Regulatory initiatives are underway to address these issues, as evidenced by the adoption of the DMA and, more importantly, the proposed Data Act and the aforementioned bill. In its Opinion 23-A-05 of April 20, 2023, the Authority makes several recommendations in this regard.
The Authority welcomes the Data Act, as it is likely to positively alter the competitive functioning of the sector. Given the conclusion of the trilogue on June 27, 2023, it is not relevant to propose amendments to the current text. However, since the Commission is expected to conduct an evaluation exercise in three years, the Authority believes that it is pertinent to submit points of vigilance to the concerned parties:
Conduct an impact study on cloud credits.
Specify measures in favor of portability and interoperability.

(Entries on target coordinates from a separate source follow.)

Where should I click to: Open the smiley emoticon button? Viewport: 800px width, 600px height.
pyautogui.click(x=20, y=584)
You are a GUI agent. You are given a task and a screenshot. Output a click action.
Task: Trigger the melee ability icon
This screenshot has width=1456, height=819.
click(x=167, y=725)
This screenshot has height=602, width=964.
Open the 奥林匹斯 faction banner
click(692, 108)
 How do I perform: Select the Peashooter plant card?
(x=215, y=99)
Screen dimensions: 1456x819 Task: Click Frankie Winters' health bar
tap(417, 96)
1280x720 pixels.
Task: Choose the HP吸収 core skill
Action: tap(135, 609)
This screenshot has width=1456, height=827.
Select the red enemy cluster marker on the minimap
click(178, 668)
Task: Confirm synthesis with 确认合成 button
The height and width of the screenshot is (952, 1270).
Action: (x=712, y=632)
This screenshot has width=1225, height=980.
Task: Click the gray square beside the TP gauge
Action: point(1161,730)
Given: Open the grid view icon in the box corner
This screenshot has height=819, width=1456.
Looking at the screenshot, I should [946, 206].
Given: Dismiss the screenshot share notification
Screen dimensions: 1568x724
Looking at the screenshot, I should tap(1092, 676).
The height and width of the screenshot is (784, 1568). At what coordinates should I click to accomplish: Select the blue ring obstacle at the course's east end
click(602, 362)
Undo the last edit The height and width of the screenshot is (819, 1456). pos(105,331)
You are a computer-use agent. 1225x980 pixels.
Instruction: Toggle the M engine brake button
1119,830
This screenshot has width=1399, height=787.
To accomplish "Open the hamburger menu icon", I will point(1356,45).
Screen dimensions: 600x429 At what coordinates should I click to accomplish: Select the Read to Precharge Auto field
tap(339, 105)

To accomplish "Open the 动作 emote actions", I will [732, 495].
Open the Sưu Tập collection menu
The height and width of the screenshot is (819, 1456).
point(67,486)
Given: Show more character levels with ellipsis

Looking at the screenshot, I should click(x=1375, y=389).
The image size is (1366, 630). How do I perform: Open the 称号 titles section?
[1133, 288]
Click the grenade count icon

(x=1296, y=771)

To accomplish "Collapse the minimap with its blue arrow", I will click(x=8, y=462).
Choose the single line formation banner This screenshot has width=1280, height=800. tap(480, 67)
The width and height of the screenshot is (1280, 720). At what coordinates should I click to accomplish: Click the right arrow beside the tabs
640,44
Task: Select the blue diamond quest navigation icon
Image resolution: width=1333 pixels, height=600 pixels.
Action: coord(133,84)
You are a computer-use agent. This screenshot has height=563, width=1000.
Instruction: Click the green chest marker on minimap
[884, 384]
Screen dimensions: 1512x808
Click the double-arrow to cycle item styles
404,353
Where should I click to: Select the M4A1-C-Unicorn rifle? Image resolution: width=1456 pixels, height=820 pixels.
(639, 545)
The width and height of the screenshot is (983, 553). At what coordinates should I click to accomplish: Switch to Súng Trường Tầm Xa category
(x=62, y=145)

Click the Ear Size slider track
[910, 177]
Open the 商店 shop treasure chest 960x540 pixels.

Tools Available to the Competition Authority
When it can intervene quickly enough, competition law is a particularly effective tool for maintaining competitive dynamics in the digital economy. It is a flexible and comprehensive law that has demonstrated its ability to address unprecedented practices and adapt well-established solutions to new services, especially in cases involving digital giants. To address the cloud sector’s challenges, it may be considered to use traditional tools of competition law, including abuse of dominant position, combating illicit agreements, merger control, and abuse of economic dependence. Other instruments from Book IV of the Commercial Code, such as the law on restrictive competition practices, could potentially be implemented by the Directorate-General for Competition, Consumer Affairs, and Fraud Prevention.
While it may not be legally possible for the Authority to examine these issues within the framework of an opinion, the General Reporter announces that its services will conduct a preliminary review of the gathered information to assess whether there is a need to initiate one or more contentious investigations.